RESEARCH PAPERS: Radiative Transfer

Nongray Gas Analyses for Reflecting Walls Utilizing a Flux Technique

[+] Author and Article Information
J. A. Menart

Department of Mechanical Engineering, University of Minnesota, Minneapolis, MN 55455

HaeOk Skarda Lee

NASA Lewis Research Center, Cleveland, OH 44135

J. Heat Transfer 115(3), 645-652 (Aug 01, 1993) (8 pages) doi:10.1115/1.2910735 History: Received June 01, 1992; Revised December 01, 1992; Online May 23, 2008


A flux formulation for a planar slab of molecular gas radiation bounded by diffuse reflecting walls is developed. While this formulation is limited to the planar geometry, it is useful for studying approximations necessary in modeling nongray radiative heat transfer.

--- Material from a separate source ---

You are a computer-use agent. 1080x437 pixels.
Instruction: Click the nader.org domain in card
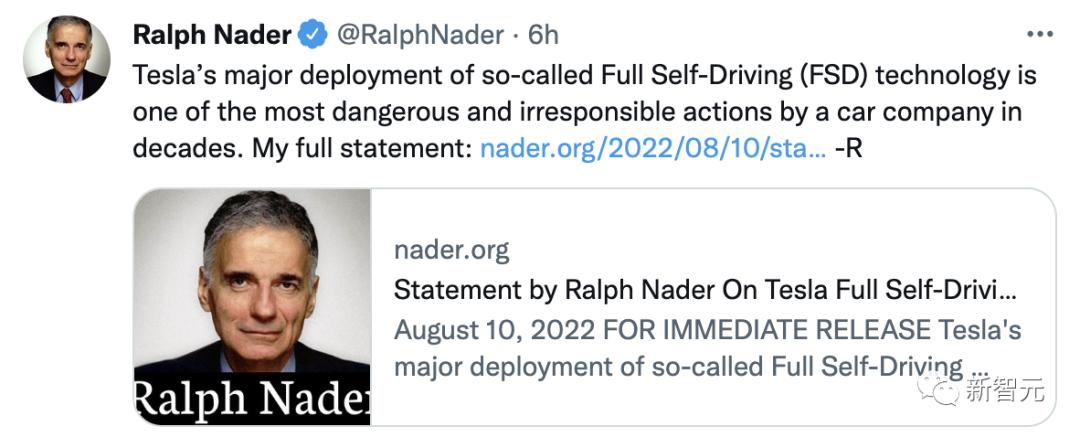pos(451,250)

The governing equations are derived by considering the history of multiple reflections between the walls. Accurate solutions are obtained by explicitly accounting for a finite number of reflections and approximating the spectral effects of the remaining reflections. Four approximate methods are presented and compared using a single absorption band of H2 O. All four methods reduce to an identical zeroth-order formulation, which accounts for all reflections approximately but does handle nonreflected radiation correctly. A single absorption band of CO2 is also considered using the best-behaved approximation for higher orders. A zeroth-order formulation is sufficient to predict the radiative transfer accurately for many cases considered. For highly reflecting walls, higher order solutions are necessary for better accuracy. Including all the important bands of H2 O, the radiative source distributions are also obtained for two different temperature and concentration profiles.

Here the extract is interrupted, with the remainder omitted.